▶ [Opdracht 1]:
Verzamel uit de lijst alle regels waarin de string "heading" voorkomt.

▶ [Fragment]:
++++++
De AcI en de NcI
Bij het vertellen van verhalen, bij het weergeven van iemands woorden (indirecte rede dus) zie je vaak de grammaticale constructies AcI (accusativus cum infinitivo) en NcI (nominativus cum infinitivo). Het is belangrijk kennis te nemen van de meest basale zaken die in beide constructies spelen. Voorbeelden zijn uit Liviuspensa, maar kunnen zo op Cicero en Seneca toegepast worden. Ook die geven vaak iemands woorden weer, zonder ze letterlijk te citeren.
++++++
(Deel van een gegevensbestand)
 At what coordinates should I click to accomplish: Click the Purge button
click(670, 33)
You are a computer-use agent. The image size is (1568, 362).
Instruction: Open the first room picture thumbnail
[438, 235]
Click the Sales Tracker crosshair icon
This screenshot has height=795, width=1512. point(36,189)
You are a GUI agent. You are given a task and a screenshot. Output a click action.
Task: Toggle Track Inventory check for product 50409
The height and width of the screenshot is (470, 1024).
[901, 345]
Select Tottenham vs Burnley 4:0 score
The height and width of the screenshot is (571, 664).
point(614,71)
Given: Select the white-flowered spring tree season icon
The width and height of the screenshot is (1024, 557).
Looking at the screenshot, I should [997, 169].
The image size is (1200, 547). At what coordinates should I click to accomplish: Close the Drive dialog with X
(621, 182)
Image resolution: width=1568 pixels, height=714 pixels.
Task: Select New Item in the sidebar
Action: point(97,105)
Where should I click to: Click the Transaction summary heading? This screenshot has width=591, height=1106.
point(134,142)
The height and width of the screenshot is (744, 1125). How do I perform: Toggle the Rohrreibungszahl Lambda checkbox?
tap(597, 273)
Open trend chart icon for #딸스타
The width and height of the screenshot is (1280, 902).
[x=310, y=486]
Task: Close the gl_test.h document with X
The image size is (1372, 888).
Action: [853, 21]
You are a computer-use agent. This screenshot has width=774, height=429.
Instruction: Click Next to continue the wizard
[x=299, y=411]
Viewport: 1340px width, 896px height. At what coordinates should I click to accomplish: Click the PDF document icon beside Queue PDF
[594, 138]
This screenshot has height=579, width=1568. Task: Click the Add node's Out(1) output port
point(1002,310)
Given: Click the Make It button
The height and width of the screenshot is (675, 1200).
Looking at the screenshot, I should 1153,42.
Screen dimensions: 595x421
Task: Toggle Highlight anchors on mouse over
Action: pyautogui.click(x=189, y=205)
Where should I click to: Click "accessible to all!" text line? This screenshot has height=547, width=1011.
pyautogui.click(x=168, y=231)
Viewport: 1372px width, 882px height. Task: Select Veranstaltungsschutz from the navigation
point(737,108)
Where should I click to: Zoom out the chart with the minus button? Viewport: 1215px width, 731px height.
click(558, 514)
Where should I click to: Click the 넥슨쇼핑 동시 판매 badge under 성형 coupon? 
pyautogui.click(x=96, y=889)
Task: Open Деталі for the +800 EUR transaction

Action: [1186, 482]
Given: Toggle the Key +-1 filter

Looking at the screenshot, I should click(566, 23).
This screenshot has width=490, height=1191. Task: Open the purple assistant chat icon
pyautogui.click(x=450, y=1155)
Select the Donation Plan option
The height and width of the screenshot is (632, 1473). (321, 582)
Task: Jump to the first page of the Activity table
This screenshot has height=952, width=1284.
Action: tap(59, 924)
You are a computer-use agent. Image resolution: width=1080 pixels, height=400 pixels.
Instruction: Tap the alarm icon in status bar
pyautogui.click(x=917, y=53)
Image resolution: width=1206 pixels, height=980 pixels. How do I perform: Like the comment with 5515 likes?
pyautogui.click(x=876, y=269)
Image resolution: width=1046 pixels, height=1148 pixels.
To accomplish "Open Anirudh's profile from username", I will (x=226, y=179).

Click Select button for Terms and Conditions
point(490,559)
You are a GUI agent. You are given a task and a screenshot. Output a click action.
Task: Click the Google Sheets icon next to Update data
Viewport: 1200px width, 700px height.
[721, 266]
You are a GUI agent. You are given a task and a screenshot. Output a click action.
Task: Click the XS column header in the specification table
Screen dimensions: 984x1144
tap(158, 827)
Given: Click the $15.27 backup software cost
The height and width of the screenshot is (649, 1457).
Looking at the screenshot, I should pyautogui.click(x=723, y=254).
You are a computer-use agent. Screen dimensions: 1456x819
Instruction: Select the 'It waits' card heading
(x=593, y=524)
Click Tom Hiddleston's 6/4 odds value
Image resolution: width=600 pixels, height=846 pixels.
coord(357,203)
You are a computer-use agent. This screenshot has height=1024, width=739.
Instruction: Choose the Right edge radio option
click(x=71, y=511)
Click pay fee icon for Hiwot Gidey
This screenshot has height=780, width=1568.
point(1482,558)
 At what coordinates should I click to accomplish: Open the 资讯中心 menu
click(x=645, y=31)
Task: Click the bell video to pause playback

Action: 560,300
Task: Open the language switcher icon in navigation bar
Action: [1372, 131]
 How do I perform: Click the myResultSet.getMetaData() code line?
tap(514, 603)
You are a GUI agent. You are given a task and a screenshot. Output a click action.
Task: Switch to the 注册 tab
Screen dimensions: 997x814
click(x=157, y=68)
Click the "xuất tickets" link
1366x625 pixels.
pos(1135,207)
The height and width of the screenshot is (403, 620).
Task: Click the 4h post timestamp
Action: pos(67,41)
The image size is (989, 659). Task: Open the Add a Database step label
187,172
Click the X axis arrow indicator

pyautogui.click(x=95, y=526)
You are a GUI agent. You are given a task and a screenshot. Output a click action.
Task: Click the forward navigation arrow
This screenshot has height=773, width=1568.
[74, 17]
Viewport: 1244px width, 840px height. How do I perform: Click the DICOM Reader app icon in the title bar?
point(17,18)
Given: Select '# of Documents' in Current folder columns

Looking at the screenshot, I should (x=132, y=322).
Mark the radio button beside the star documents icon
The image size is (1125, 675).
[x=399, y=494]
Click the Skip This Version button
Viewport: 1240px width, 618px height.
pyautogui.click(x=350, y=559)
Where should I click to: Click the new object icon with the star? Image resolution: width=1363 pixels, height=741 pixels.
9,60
++++++
▶ [Opdracht 2]:
Waar staan de afkortingen AcI en NcI voor volgens het fragment?

▶ [Oplossing 1]:
Where should I click to: Click the Transaction summary heading? This screenshot has width=591, height=1106.
Instruction: Select the 'It waits' card heading

▶ [Oplossing 2]:
AcI staat voor accusativus cum infinitivo en NcI voor nominativus cum infinitivo.